**Task directions:** State the number of lines in the records beneath that hold the word "will", and add nothing.

**Provided records:**
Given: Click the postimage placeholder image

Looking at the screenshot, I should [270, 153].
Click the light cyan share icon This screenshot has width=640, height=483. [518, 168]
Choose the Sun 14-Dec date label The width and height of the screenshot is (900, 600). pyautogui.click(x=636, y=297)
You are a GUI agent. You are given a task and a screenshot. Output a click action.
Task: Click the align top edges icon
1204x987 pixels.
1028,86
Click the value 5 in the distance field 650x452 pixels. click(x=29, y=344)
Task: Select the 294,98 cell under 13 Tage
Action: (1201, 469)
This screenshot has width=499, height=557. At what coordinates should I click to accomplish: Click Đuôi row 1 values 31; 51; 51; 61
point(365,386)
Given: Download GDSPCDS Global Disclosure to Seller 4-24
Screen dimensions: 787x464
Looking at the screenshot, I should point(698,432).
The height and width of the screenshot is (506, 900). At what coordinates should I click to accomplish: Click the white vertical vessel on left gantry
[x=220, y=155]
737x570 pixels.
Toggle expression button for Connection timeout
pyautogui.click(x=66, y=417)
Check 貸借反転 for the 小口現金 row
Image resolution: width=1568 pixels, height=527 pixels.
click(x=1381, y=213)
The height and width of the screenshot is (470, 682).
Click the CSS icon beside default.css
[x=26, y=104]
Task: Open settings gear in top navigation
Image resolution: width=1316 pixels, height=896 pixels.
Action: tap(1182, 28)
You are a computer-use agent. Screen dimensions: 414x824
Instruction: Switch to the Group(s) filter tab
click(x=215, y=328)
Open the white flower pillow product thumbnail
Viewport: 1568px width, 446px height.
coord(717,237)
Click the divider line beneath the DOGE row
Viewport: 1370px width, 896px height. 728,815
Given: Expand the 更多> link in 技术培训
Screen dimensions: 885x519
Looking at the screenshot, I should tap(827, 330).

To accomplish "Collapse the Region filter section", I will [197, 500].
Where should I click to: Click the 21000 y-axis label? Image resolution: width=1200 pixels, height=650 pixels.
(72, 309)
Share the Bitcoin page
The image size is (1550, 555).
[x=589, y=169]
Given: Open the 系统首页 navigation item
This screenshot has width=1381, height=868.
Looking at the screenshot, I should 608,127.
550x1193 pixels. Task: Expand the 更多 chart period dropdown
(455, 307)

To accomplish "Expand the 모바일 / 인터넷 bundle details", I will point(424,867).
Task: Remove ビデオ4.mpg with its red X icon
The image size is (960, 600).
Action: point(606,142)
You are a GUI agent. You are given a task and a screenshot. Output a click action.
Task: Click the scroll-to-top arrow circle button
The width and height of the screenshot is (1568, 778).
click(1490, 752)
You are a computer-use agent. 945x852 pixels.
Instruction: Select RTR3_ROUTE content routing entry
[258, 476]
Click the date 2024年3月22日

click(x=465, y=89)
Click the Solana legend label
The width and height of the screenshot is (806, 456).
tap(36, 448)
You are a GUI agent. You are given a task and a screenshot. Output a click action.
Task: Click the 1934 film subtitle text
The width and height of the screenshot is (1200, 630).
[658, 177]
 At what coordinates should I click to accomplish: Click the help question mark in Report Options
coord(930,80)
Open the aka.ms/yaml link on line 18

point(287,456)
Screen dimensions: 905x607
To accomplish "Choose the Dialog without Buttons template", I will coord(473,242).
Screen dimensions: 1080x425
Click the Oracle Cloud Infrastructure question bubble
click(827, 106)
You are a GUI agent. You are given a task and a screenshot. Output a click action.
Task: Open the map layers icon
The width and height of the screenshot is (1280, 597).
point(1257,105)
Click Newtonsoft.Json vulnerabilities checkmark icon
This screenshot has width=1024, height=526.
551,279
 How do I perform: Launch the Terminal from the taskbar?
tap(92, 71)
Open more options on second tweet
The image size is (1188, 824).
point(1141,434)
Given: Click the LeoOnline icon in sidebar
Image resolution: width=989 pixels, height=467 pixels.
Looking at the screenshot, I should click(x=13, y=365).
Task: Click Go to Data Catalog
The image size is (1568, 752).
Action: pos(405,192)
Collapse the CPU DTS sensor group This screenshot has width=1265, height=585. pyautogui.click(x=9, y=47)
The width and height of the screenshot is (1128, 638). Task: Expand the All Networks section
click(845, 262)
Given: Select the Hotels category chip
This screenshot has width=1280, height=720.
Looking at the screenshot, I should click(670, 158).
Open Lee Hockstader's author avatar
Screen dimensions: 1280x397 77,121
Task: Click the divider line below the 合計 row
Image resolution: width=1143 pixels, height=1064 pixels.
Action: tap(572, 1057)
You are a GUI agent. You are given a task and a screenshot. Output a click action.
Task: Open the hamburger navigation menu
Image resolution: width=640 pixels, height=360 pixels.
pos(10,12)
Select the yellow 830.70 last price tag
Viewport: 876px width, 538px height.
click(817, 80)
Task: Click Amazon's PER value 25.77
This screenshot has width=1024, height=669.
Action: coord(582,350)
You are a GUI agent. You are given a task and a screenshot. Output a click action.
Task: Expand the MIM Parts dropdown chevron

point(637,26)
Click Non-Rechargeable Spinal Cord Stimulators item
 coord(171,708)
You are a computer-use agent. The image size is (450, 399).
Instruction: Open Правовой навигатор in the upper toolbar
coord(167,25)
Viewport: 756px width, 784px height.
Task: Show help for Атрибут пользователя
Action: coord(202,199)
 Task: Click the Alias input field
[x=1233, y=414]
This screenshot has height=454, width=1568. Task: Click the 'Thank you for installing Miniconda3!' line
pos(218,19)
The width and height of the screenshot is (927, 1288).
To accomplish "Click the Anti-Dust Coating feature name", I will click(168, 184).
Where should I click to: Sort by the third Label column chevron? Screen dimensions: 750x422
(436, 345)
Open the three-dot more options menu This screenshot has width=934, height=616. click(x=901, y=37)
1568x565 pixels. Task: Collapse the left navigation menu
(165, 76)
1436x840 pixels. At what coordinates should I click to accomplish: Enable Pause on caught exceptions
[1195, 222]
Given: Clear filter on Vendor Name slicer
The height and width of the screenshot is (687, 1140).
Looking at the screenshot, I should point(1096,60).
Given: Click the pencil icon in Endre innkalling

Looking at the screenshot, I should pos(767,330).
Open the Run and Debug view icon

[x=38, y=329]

**Solved exercise:** 4